**TASK STATEMENT**
Return each of the following rows unchanged, character for character.

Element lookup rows
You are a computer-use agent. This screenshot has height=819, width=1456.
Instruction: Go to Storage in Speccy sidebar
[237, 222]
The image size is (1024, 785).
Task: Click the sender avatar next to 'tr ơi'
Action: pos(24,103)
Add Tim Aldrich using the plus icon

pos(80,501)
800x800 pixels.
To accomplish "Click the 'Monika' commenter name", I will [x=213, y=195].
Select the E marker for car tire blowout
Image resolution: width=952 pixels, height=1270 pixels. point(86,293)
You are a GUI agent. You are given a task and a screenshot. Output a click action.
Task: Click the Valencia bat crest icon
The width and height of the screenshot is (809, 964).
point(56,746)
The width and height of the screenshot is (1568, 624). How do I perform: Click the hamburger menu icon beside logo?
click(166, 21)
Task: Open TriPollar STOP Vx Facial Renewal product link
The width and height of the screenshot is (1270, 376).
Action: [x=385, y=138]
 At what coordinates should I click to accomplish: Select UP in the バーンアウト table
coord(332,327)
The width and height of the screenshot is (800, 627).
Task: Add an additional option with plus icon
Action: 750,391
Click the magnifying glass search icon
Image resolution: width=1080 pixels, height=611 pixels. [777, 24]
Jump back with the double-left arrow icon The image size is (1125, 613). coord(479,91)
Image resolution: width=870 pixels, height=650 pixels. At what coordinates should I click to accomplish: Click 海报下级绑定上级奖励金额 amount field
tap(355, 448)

**WRITTEN RESPONSE**
You are a computer-use agent. This screenshot has height=819, width=1456.
Instruction: Go to Storage in Speccy sidebar
[237, 222]
The image size is (1024, 785).
Task: Click the sender avatar next to 'tr ơi'
Action: pos(24,103)
Add Tim Aldrich using the plus icon

pos(80,501)
800x800 pixels.
To accomplish "Click the 'Monika' commenter name", I will [x=213, y=195].
Select the E marker for car tire blowout
Image resolution: width=952 pixels, height=1270 pixels. point(86,293)
You are a GUI agent. You are given a task and a screenshot. Output a click action.
Task: Click the Valencia bat crest icon
The width and height of the screenshot is (809, 964).
point(56,746)
The width and height of the screenshot is (1568, 624). How do I perform: Click the hamburger menu icon beside logo?
click(166, 21)
Task: Open TriPollar STOP Vx Facial Renewal product link
The width and height of the screenshot is (1270, 376).
Action: [x=385, y=138]
 At what coordinates should I click to accomplish: Select UP in the バーンアウト table
coord(332,327)
The width and height of the screenshot is (800, 627).
Task: Add an additional option with plus icon
Action: 750,391
Click the magnifying glass search icon
Image resolution: width=1080 pixels, height=611 pixels. [777, 24]
Jump back with the double-left arrow icon The image size is (1125, 613). coord(479,91)
Image resolution: width=870 pixels, height=650 pixels. At what coordinates should I click to accomplish: Click 海报下级绑定上级奖励金额 amount field
tap(355, 448)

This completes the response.